Every record must be repeated exactly, with no omission.

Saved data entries
-*-*-
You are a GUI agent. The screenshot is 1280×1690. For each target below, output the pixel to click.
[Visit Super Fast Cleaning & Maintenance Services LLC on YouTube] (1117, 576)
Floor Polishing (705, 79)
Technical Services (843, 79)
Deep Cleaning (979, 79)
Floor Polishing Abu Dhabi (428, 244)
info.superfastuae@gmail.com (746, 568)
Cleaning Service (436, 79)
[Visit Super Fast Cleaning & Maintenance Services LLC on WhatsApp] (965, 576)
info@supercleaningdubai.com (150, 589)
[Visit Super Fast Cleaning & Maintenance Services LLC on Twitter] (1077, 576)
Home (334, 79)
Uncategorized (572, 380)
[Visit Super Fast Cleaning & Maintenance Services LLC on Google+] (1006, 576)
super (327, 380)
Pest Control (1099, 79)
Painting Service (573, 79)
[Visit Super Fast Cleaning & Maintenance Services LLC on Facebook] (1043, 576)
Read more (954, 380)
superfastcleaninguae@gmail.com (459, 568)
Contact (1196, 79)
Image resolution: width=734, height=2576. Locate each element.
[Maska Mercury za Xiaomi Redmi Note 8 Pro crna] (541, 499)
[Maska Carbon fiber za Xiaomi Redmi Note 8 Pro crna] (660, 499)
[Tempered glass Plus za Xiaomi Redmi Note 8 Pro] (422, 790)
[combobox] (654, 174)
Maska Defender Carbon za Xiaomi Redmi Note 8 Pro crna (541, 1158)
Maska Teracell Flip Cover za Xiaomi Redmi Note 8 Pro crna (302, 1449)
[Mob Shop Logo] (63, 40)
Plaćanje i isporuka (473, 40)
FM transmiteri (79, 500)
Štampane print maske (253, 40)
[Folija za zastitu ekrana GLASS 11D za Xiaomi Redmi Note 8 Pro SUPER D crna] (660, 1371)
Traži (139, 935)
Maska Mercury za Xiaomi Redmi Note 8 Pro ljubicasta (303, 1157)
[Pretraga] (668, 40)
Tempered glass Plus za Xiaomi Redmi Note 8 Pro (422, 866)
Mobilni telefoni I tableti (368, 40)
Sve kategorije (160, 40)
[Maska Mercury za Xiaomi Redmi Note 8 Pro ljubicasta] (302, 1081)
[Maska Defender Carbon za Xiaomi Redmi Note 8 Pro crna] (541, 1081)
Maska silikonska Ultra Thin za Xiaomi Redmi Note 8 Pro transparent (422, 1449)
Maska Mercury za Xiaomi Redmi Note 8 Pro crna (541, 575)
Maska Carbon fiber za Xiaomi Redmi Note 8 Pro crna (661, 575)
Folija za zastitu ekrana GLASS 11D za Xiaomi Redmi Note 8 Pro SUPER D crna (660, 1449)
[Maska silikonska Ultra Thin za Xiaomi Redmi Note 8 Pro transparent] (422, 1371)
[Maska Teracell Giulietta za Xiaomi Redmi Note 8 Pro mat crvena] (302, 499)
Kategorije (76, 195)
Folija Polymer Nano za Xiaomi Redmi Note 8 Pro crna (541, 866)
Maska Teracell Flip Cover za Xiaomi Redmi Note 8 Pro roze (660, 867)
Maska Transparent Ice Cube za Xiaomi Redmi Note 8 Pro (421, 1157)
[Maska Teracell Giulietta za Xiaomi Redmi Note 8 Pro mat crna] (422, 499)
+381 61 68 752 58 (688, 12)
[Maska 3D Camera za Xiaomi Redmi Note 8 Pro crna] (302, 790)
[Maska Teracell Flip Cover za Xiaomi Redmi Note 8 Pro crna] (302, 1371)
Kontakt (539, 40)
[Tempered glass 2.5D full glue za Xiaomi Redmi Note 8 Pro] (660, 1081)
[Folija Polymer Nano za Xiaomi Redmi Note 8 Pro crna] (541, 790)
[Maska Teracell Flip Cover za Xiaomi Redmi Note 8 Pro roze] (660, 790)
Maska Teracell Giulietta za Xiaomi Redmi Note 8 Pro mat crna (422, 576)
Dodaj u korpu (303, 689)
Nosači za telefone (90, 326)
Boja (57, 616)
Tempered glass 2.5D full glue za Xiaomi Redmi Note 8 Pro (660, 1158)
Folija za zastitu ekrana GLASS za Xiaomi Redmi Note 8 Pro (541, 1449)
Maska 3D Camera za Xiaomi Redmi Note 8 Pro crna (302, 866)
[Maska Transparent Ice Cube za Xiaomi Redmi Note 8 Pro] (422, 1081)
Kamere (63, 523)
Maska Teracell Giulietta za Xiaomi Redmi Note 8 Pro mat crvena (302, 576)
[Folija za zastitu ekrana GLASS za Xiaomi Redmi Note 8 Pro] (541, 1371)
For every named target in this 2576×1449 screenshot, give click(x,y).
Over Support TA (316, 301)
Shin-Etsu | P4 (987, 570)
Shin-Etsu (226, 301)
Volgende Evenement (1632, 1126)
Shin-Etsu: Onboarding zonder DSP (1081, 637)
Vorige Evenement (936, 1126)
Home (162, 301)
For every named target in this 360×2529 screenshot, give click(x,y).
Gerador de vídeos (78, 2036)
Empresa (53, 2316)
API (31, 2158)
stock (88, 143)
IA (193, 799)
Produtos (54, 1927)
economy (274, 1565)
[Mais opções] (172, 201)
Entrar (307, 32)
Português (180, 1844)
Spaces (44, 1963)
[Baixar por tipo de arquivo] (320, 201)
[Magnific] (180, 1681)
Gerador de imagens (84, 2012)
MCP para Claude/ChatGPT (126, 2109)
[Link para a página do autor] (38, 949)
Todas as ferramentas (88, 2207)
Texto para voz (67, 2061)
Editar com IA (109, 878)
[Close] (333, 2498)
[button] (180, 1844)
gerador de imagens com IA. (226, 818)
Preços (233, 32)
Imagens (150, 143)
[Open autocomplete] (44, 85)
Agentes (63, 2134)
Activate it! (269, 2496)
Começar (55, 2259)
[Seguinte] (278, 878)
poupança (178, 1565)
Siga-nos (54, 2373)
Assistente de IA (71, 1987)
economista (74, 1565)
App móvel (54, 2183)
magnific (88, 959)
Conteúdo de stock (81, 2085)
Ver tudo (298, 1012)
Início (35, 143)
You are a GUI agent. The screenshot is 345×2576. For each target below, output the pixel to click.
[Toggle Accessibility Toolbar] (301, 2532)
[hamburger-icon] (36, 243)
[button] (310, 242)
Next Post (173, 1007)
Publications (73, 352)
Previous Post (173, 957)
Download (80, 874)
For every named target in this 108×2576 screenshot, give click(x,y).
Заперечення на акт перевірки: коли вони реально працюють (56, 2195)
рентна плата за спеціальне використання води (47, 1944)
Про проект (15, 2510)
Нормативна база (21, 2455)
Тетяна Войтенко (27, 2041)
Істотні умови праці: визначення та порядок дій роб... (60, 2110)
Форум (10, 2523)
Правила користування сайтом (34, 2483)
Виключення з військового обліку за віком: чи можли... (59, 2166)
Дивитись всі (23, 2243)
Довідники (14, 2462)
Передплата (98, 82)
-*-*-
OUTPUT OF THE TASK:
You are a GUI agent. The screenshot is 1280×1690. For each target below, output the pixel to click.
[Visit Super Fast Cleaning & Maintenance Services LLC on YouTube] (1117, 576)
Floor Polishing (705, 79)
Technical Services (843, 79)
Deep Cleaning (979, 79)
Floor Polishing Abu Dhabi (428, 244)
info.superfastuae@gmail.com (746, 568)
Cleaning Service (436, 79)
[Visit Super Fast Cleaning & Maintenance Services LLC on WhatsApp] (965, 576)
info@supercleaningdubai.com (150, 589)
[Visit Super Fast Cleaning & Maintenance Services LLC on Twitter] (1077, 576)
Home (334, 79)
Uncategorized (572, 380)
[Visit Super Fast Cleaning & Maintenance Services LLC on Google+] (1006, 576)
super (327, 380)
Pest Control (1099, 79)
Painting Service (573, 79)
[Visit Super Fast Cleaning & Maintenance Services LLC on Facebook] (1043, 576)
Read more (954, 380)
superfastcleaninguae@gmail.com (459, 568)
Contact (1196, 79)
Image resolution: width=734, height=2576. Locate each element.
[Maska Mercury za Xiaomi Redmi Note 8 Pro crna] (541, 499)
[Maska Carbon fiber za Xiaomi Redmi Note 8 Pro crna] (660, 499)
[Tempered glass Plus za Xiaomi Redmi Note 8 Pro] (422, 790)
[combobox] (654, 174)
Maska Defender Carbon za Xiaomi Redmi Note 8 Pro crna (541, 1158)
Maska Teracell Flip Cover za Xiaomi Redmi Note 8 Pro crna (302, 1449)
[Mob Shop Logo] (63, 40)
Plaćanje i isporuka (473, 40)
FM transmiteri (79, 500)
Štampane print maske (253, 40)
[Folija za zastitu ekrana GLASS 11D za Xiaomi Redmi Note 8 Pro SUPER D crna] (660, 1371)
Traži (139, 935)
Maska Mercury za Xiaomi Redmi Note 8 Pro ljubicasta (303, 1157)
[Pretraga] (668, 40)
Tempered glass Plus za Xiaomi Redmi Note 8 Pro (422, 866)
Mobilni telefoni I tableti (368, 40)
Sve kategorije (160, 40)
[Maska Mercury za Xiaomi Redmi Note 8 Pro ljubicasta] (302, 1081)
[Maska Defender Carbon za Xiaomi Redmi Note 8 Pro crna] (541, 1081)
Maska silikonska Ultra Thin za Xiaomi Redmi Note 8 Pro transparent (422, 1449)
Maska Mercury za Xiaomi Redmi Note 8 Pro crna (541, 575)
Maska Carbon fiber za Xiaomi Redmi Note 8 Pro crna (661, 575)
Folija za zastitu ekrana GLASS 11D za Xiaomi Redmi Note 8 Pro SUPER D crna (660, 1449)
[Maska silikonska Ultra Thin za Xiaomi Redmi Note 8 Pro transparent] (422, 1371)
[Maska Teracell Giulietta za Xiaomi Redmi Note 8 Pro mat crvena] (302, 499)
Kategorije (76, 195)
Folija Polymer Nano za Xiaomi Redmi Note 8 Pro crna (541, 866)
Maska Teracell Flip Cover za Xiaomi Redmi Note 8 Pro roze (660, 867)
Maska Transparent Ice Cube za Xiaomi Redmi Note 8 Pro (421, 1157)
[Maska Teracell Giulietta za Xiaomi Redmi Note 8 Pro mat crna] (422, 499)
+381 61 68 752 58 (688, 12)
[Maska 3D Camera za Xiaomi Redmi Note 8 Pro crna] (302, 790)
[Maska Teracell Flip Cover za Xiaomi Redmi Note 8 Pro crna] (302, 1371)
Kontakt (539, 40)
[Tempered glass 2.5D full glue za Xiaomi Redmi Note 8 Pro] (660, 1081)
[Folija Polymer Nano za Xiaomi Redmi Note 8 Pro crna] (541, 790)
[Maska Teracell Flip Cover za Xiaomi Redmi Note 8 Pro roze] (660, 790)
Maska Teracell Giulietta za Xiaomi Redmi Note 8 Pro mat crna (422, 576)
Dodaj u korpu (303, 689)
Nosači za telefone (90, 326)
Boja (57, 616)
Tempered glass 2.5D full glue za Xiaomi Redmi Note 8 Pro (660, 1158)
Folija za zastitu ekrana GLASS za Xiaomi Redmi Note 8 Pro (541, 1449)
Maska 3D Camera za Xiaomi Redmi Note 8 Pro crna (302, 866)
[Maska Transparent Ice Cube za Xiaomi Redmi Note 8 Pro] (422, 1081)
Kamere (63, 523)
Maska Teracell Giulietta za Xiaomi Redmi Note 8 Pro mat crvena (302, 576)
[Folija za zastitu ekrana GLASS za Xiaomi Redmi Note 8 Pro] (541, 1371)
For every named target in this 2576×1449 screenshot, give click(x,y).
Over Support TA (316, 301)
Shin-Etsu | P4 (987, 570)
Shin-Etsu (226, 301)
Volgende Evenement (1632, 1126)
Shin-Etsu: Onboarding zonder DSP (1081, 637)
Vorige Evenement (936, 1126)
Home (162, 301)
For every named target in this 360×2529 screenshot, give click(x,y).
Gerador de vídeos (78, 2036)
Empresa (53, 2316)
API (31, 2158)
stock (88, 143)
IA (193, 799)
Produtos (54, 1927)
economy (274, 1565)
[Mais opções] (172, 201)
Entrar (307, 32)
Português (180, 1844)
Spaces (44, 1963)
[Baixar por tipo de arquivo] (320, 201)
[Magnific] (180, 1681)
Gerador de imagens (84, 2012)
MCP para Claude/ChatGPT (126, 2109)
[Link para a página do autor] (38, 949)
Todas as ferramentas (88, 2207)
Texto para voz (67, 2061)
Editar com IA (109, 878)
[Close] (333, 2498)
[button] (180, 1844)
gerador de imagens com IA. (226, 818)
Preços (233, 32)
Imagens (150, 143)
[Open autocomplete] (44, 85)
Agentes (63, 2134)
Activate it! (269, 2496)
Começar (55, 2259)
[Seguinte] (278, 878)
poupança (178, 1565)
Siga-nos (54, 2373)
Assistente de IA (71, 1987)
economista (74, 1565)
App móvel (54, 2183)
magnific (88, 959)
Conteúdo de stock (81, 2085)
Ver tudo (298, 1012)
Início (35, 143)
You are a GUI agent. The screenshot is 345×2576. For each target below, output the pixel to click.
[Toggle Accessibility Toolbar] (301, 2532)
[hamburger-icon] (36, 243)
[button] (310, 242)
Next Post (173, 1007)
Publications (73, 352)
Previous Post (173, 957)
Download (80, 874)
For every named target in this 108×2576 screenshot, give click(x,y).
Заперечення на акт перевірки: коли вони реально працюють (56, 2195)
рентна плата за спеціальне використання води (47, 1944)
Про проект (15, 2510)
Нормативна база (21, 2455)
Тетяна Войтенко (27, 2041)
Істотні умови праці: визначення та порядок дій роб... (60, 2110)
Форум (10, 2523)
Правила користування сайтом (34, 2483)
Виключення з військового обліку за віком: чи можли... (59, 2166)
Дивитись всі (23, 2243)
Довідники (14, 2462)
Передплата (98, 82)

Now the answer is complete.